| PROBLEM REQUIREMENTS |
Your task is to copy every record exactly.

| WORKING DATA |
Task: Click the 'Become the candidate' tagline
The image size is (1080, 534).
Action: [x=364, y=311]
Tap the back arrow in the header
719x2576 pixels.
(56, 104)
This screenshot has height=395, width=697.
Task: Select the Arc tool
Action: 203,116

| SOLUTION TO THIS PROBLEM |
Task: Click the 'Become the candidate' tagline
The image size is (1080, 534).
Action: [x=364, y=311]
Tap the back arrow in the header
719x2576 pixels.
(56, 104)
This screenshot has height=395, width=697.
Task: Select the Arc tool
Action: 203,116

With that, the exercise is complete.